Magnetic field due to coil (induced emf)

[togahockey15]

Homework Statement

Suppose you wrap wire onto the core from a roll Nof cellophane tape to make a coil.
Describe how you can use a bar magnet to produce an induced voltage in the coil.
What is the order of magnitude of the emf you generate? State the quantities you
take as data and their values.

Homework Equations

Emf = -N (d"Phi"/dt)

The Attempt at a Solution

I know that in order to induce a current I can insert the magnet in the hole of the coil and move it in order to produce magnetic flux, so therefore I have current. I guess I just don't really understand what the next two parts of the question are saying. Thanks for the help!

 

[anathema]

you are correct in understanding the basic concept of how to induce a current in a coil using a bar magnet. To further explain, here is a step-by-step process:

1. Take the roll of cellophane tape and remove the core from the center.

2. Wrap the wire around the core, making sure to leave enough space for the magnet to fit inside.

3. Connect the ends of the wire to a voltmeter to measure the induced voltage.

4. Place the bar magnet inside the coil and move it back and forth to create a changing magnetic flux.

5. This changing magnetic flux will induce a current in the wire, which will be measured by the voltmeter.

6. The magnitude of the induced voltage, or EMF, can be calculated using the equation: EMF = -N (d"Phi"/dt), where N is the number of turns in the coil and d"Phi"/dt is the rate of change of magnetic flux.

7. The order of magnitude of the EMF will depend on the strength of the magnet, the speed at which it is moved, and the number of turns in the coil.

8. As for the data and their values, you would need to measure or know the strength of the magnet (in units of Tesla), the speed at which it is moved (in units of meters per second), and the number of turns in the coil (unitless). These values can then be plugged into the equation to calculate the magnitude of the induced voltage.

 

[nlightner]

I can provide a response to the above content by explaining the concept of induced emf and the use of a bar magnet to produce it in a coil.
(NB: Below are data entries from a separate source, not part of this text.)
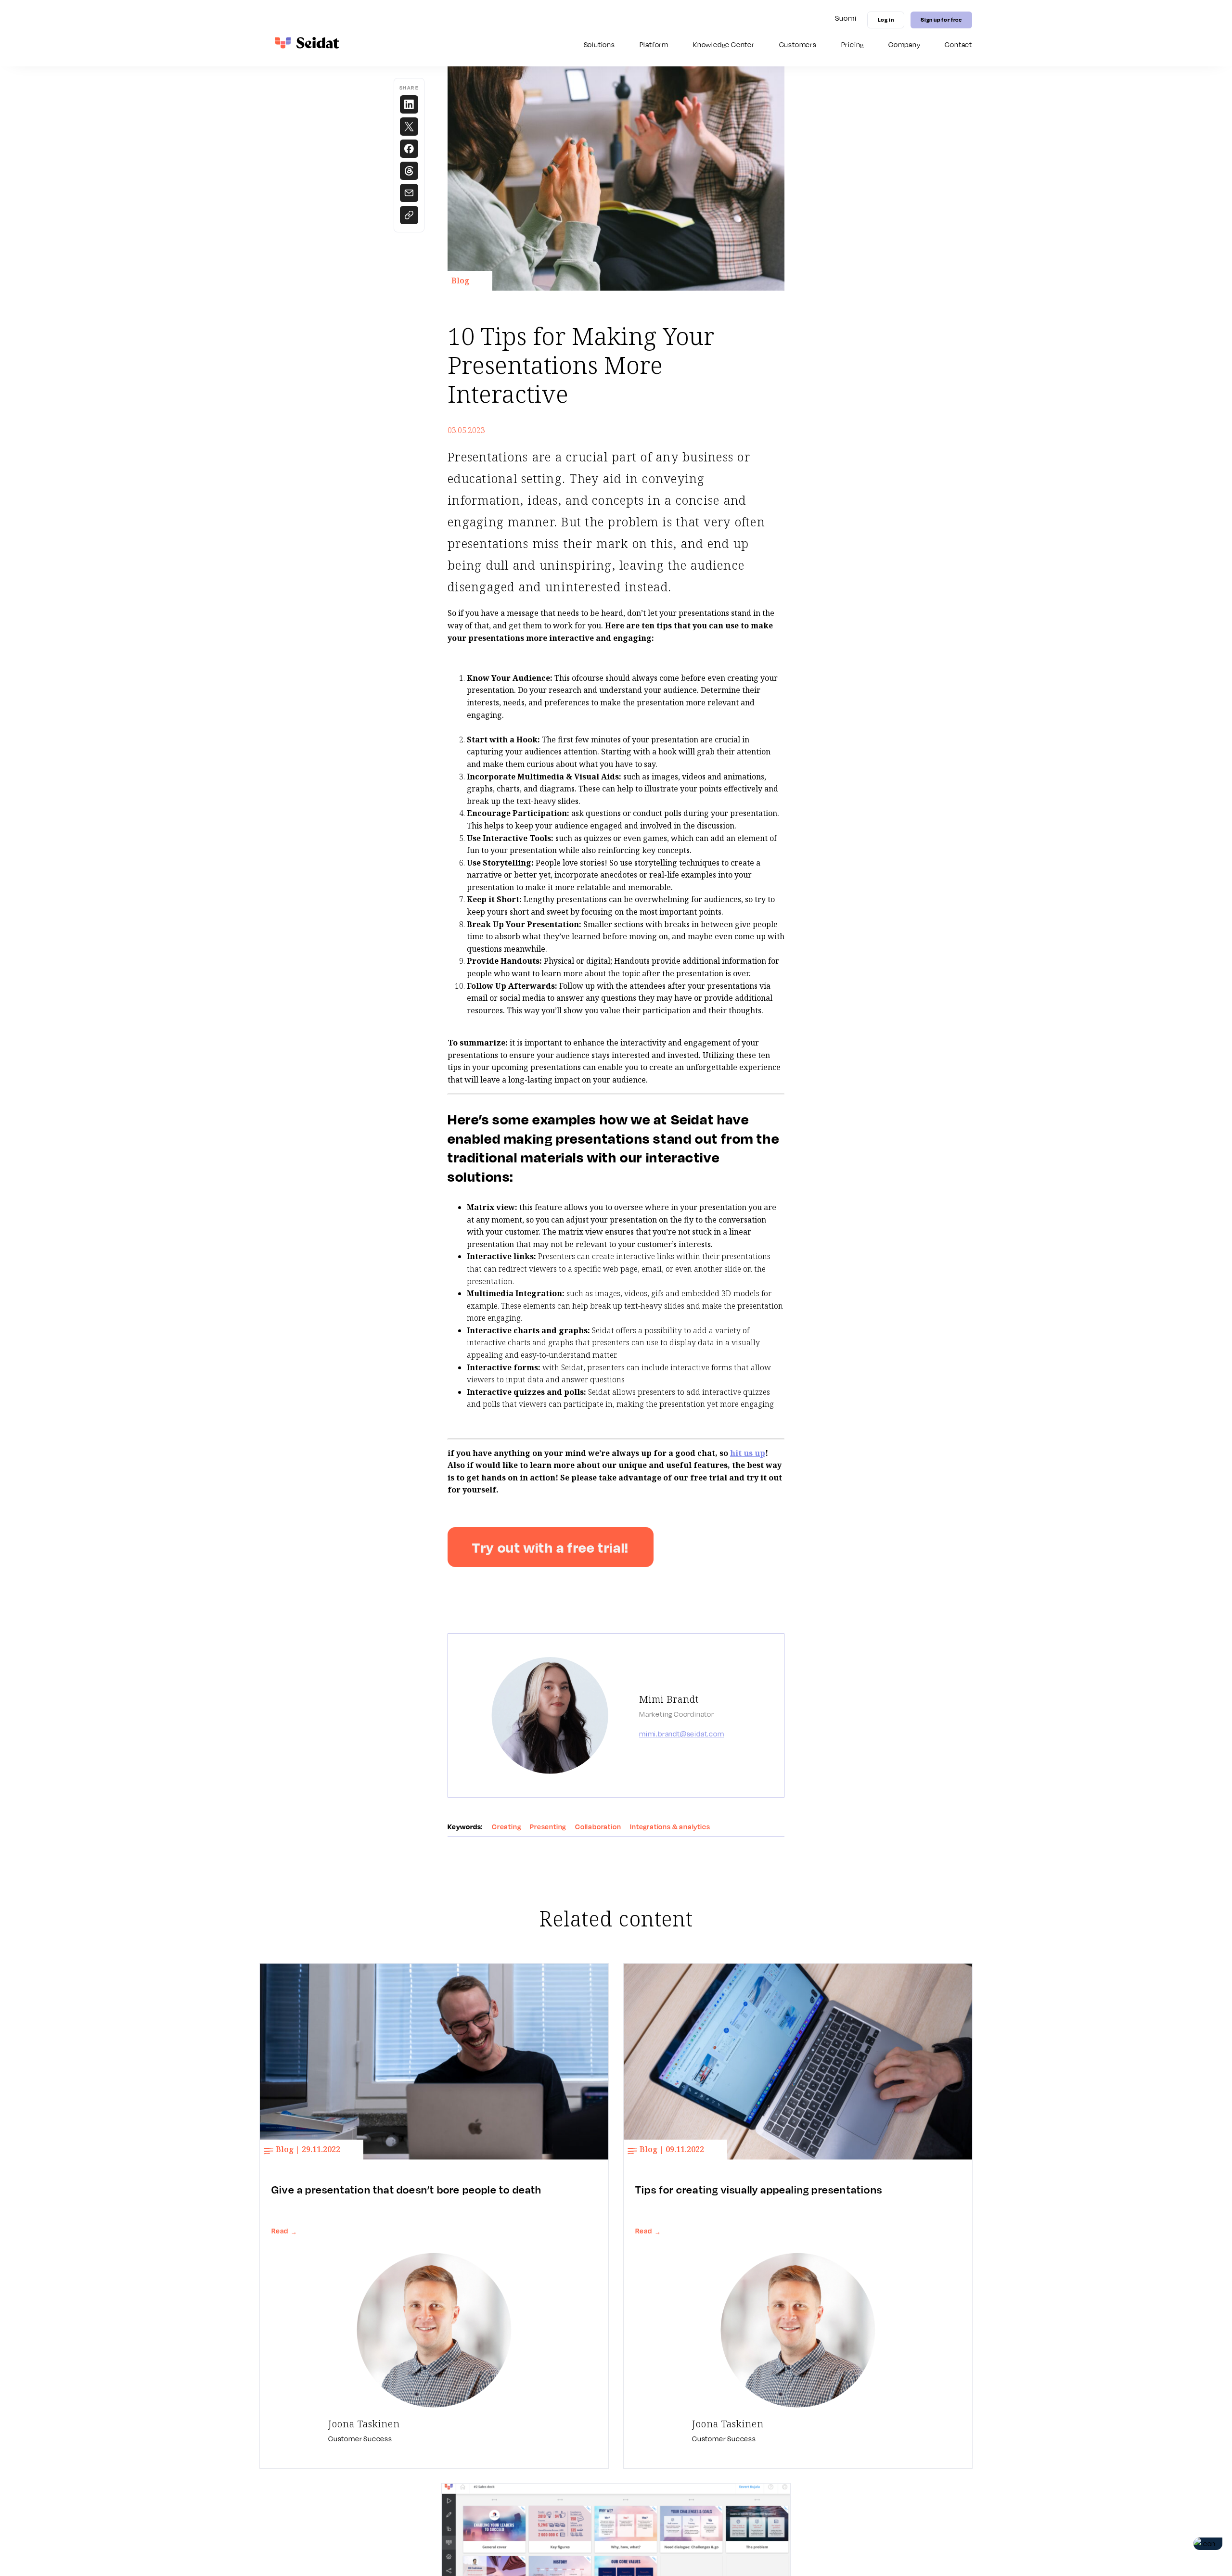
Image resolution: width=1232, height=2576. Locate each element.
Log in (886, 19)
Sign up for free (941, 19)
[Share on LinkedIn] (409, 104)
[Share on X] (409, 126)
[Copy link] (409, 215)
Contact (958, 44)
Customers (798, 44)
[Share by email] (409, 193)
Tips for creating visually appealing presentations (758, 2189)
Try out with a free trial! (550, 1547)
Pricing (852, 44)
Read (284, 2231)
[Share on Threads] (409, 171)
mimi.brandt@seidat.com (681, 1734)
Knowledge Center (724, 44)
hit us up (747, 1453)
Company (904, 44)
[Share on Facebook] (409, 149)
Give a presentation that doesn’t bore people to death (406, 2189)
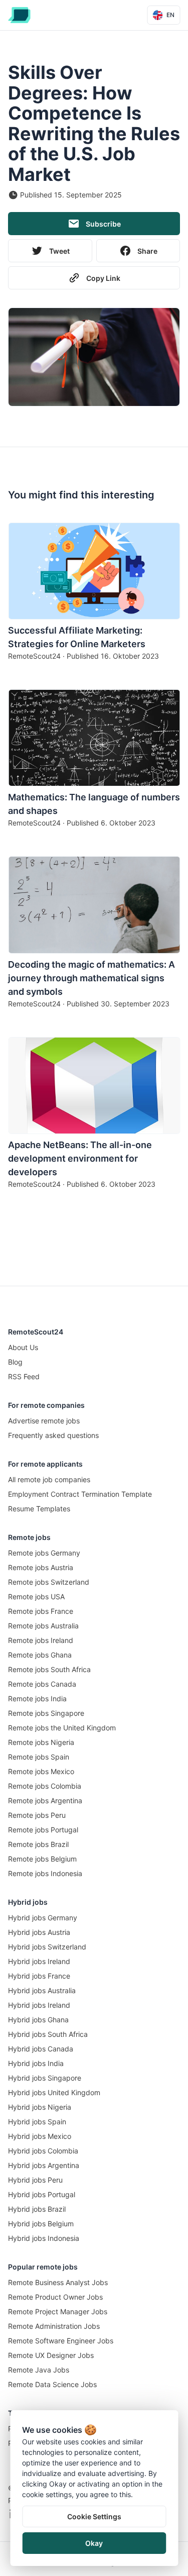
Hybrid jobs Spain (37, 2121)
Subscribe (103, 224)
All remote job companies (49, 1479)
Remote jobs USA (36, 1596)
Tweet (59, 251)
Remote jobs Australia (43, 1625)
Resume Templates (39, 1508)
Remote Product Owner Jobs (55, 2297)
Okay (94, 2543)
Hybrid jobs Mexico (39, 2136)
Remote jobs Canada (42, 1684)
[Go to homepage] (19, 15)
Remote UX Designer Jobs (51, 2355)
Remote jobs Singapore (46, 1713)
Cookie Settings (94, 2516)
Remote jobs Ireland (40, 1640)
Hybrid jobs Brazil (37, 2209)
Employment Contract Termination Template (80, 1494)
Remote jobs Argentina (45, 1800)
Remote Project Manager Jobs (57, 2311)
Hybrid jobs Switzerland (47, 1946)
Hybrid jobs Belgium (41, 2223)
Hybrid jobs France (39, 1976)
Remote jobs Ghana (40, 1655)
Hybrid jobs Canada (40, 2048)
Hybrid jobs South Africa (48, 2034)
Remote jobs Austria (40, 1567)
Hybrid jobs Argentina (43, 2165)
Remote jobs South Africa (49, 1669)
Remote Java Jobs (38, 2369)
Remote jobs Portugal (43, 1829)
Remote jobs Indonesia (45, 1873)
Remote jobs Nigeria (41, 1742)
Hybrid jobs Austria (39, 1932)
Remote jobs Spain (38, 1757)
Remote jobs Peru (37, 1815)
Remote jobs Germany (44, 1553)
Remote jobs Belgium (42, 1858)
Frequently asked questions (53, 1435)
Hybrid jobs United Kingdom (54, 2092)
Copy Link (103, 278)
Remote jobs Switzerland (48, 1582)
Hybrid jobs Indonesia (43, 2238)
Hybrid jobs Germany (42, 1917)
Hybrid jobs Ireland (39, 1961)
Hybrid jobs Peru (35, 2180)
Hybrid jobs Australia (42, 1990)
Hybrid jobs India (36, 2063)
When a magnetic field changes, it can induce an electric current in a nearby conductor, according to Faraday's law of induction. This is known as induced emf. In the case of a coil, the induced emf is proportional to the rate of change of magnetic flux through the coil, as described by the equation Emf = -N (d"Phi"/dt), where N is the number of turns in the coil and d"Phi"/dt is the rate of change of magnetic flux.

To use a bar magnet to produce induced emf in the coil, the magnet can be inserted into the hole of the coil and moved in and out of the coil. This will cause a change in the magnetic flux through the coil, resulting in an induced emf and thus, a current in the coil. The magnitude of the induced emf depends on the strength of the magnetic field and the rate at which it changes.

The order of magnitude of the emf generated can be estimated by taking the values of the magnetic field strength of the bar magnet and the speed at which it is moved in and out of the coil. These values can be measured using appropriate instruments. The number of turns in the coil can also be counted to determine the value of N. By plugging these values into the equation Emf = -N (d"Phi"/dt), the order of magnitude of the induced emf can be calculated.